What to do: The entries below are to be returned exactly. Include all of them.

··· Provided records

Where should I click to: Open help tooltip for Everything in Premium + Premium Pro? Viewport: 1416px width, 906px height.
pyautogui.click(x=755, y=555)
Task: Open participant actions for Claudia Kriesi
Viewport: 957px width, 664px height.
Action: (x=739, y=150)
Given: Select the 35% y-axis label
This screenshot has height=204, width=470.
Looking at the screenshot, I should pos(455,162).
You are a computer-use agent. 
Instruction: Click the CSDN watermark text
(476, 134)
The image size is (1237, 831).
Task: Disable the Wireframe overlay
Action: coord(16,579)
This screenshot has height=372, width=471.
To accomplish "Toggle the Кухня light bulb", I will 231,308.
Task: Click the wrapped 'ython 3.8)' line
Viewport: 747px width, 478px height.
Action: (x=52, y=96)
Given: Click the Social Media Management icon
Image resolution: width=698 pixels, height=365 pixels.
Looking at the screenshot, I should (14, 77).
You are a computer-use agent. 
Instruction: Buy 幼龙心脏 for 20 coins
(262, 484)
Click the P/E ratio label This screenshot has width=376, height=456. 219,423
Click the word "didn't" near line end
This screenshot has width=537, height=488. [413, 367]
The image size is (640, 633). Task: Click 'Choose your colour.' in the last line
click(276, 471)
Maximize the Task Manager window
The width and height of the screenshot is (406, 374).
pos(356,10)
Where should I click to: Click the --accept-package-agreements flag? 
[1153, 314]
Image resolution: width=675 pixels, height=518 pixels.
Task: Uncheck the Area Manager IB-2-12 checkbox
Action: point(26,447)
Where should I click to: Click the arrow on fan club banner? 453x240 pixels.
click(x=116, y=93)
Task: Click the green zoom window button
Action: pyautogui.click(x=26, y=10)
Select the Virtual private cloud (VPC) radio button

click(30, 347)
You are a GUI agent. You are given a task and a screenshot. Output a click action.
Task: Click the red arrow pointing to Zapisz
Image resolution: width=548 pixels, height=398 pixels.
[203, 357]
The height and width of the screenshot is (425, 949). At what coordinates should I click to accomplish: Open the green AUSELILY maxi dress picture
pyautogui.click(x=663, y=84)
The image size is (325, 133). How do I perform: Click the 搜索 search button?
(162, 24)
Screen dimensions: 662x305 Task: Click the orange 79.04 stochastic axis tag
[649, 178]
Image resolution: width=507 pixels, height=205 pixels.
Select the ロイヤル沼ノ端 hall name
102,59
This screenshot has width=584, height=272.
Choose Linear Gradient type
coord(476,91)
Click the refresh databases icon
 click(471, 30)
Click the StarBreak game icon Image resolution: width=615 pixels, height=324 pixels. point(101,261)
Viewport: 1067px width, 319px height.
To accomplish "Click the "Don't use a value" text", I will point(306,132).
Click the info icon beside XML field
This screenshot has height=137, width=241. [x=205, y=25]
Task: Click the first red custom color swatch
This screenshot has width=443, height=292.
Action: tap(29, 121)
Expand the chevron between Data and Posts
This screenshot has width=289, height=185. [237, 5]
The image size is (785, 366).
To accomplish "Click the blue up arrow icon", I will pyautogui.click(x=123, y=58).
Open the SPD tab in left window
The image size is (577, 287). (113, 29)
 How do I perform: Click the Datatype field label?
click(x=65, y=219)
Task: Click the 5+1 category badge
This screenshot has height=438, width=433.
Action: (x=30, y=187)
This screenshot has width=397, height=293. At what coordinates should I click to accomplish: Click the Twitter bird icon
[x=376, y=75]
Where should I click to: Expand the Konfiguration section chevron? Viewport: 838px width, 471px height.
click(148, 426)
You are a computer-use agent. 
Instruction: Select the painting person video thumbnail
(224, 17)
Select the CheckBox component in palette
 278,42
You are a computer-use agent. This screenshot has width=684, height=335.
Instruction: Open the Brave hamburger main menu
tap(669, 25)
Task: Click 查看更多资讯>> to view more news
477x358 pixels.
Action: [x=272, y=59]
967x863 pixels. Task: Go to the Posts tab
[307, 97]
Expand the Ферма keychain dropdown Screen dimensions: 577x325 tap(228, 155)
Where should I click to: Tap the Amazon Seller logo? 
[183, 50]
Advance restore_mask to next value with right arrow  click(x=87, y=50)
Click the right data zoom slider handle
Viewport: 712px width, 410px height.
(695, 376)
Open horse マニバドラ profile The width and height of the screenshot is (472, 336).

······

Written answer:
Where should I click to: Open help tooltip for Everything in Premium + Premium Pro? Viewport: 1416px width, 906px height.
pyautogui.click(x=755, y=555)
Task: Open participant actions for Claudia Kriesi
Viewport: 957px width, 664px height.
Action: (x=739, y=150)
Given: Select the 35% y-axis label
This screenshot has height=204, width=470.
Looking at the screenshot, I should pos(455,162).
You are a computer-use agent. 
Instruction: Click the CSDN watermark text
(476, 134)
The image size is (1237, 831).
Task: Disable the Wireframe overlay
Action: coord(16,579)
This screenshot has height=372, width=471.
To accomplish "Toggle the Кухня light bulb", I will 231,308.
Task: Click the wrapped 'ython 3.8)' line
Viewport: 747px width, 478px height.
Action: (x=52, y=96)
Given: Click the Social Media Management icon
Image resolution: width=698 pixels, height=365 pixels.
Looking at the screenshot, I should (14, 77).
You are a computer-use agent. 
Instruction: Buy 幼龙心脏 for 20 coins
(262, 484)
Click the P/E ratio label This screenshot has width=376, height=456. 219,423
Click the word "didn't" near line end
This screenshot has width=537, height=488. [413, 367]
The image size is (640, 633). Task: Click 'Choose your colour.' in the last line
click(276, 471)
Maximize the Task Manager window
The width and height of the screenshot is (406, 374).
pos(356,10)
Where should I click to: Click the --accept-package-agreements flag? 
[1153, 314]
Image resolution: width=675 pixels, height=518 pixels.
Task: Uncheck the Area Manager IB-2-12 checkbox
Action: point(26,447)
Where should I click to: Click the arrow on fan club banner? 453x240 pixels.
click(x=116, y=93)
Task: Click the green zoom window button
Action: pyautogui.click(x=26, y=10)
Select the Virtual private cloud (VPC) radio button

click(30, 347)
You are a GUI agent. You are given a task and a screenshot. Output a click action.
Task: Click the red arrow pointing to Zapisz
Image resolution: width=548 pixels, height=398 pixels.
[203, 357]
The height and width of the screenshot is (425, 949). At what coordinates should I click to accomplish: Open the green AUSELILY maxi dress picture
pyautogui.click(x=663, y=84)
The image size is (325, 133). How do I perform: Click the 搜索 search button?
(162, 24)
Screen dimensions: 662x305 Task: Click the orange 79.04 stochastic axis tag
[649, 178]
Image resolution: width=507 pixels, height=205 pixels.
Select the ロイヤル沼ノ端 hall name
102,59
This screenshot has width=584, height=272.
Choose Linear Gradient type
coord(476,91)
Click the refresh databases icon
 click(471, 30)
Click the StarBreak game icon Image resolution: width=615 pixels, height=324 pixels. point(101,261)
Viewport: 1067px width, 319px height.
To accomplish "Click the "Don't use a value" text", I will point(306,132).
Click the info icon beside XML field
This screenshot has height=137, width=241. [x=205, y=25]
Task: Click the first red custom color swatch
This screenshot has width=443, height=292.
Action: tap(29, 121)
Expand the chevron between Data and Posts
This screenshot has width=289, height=185. [237, 5]
The image size is (785, 366).
To accomplish "Click the blue up arrow icon", I will pyautogui.click(x=123, y=58).
Open the SPD tab in left window
The image size is (577, 287). (113, 29)
 How do I perform: Click the Datatype field label?
click(x=65, y=219)
Task: Click the 5+1 category badge
This screenshot has height=438, width=433.
Action: (x=30, y=187)
This screenshot has width=397, height=293. At what coordinates should I click to accomplish: Click the Twitter bird icon
[x=376, y=75]
Where should I click to: Expand the Konfiguration section chevron? Viewport: 838px width, 471px height.
click(148, 426)
You are a computer-use agent. 
Instruction: Select the painting person video thumbnail
(224, 17)
Select the CheckBox component in palette
 278,42
You are a computer-use agent. This screenshot has width=684, height=335.
Instruction: Open the Brave hamburger main menu
tap(669, 25)
Task: Click 查看更多资讯>> to view more news
477x358 pixels.
Action: [x=272, y=59]
967x863 pixels. Task: Go to the Posts tab
[307, 97]
Expand the Ферма keychain dropdown Screen dimensions: 577x325 tap(228, 155)
Where should I click to: Tap the Amazon Seller logo? 
[183, 50]
Advance restore_mask to next value with right arrow  click(x=87, y=50)
Click the right data zoom slider handle
Viewport: 712px width, 410px height.
(695, 376)
Open horse マニバドラ profile The width and height of the screenshot is (472, 336).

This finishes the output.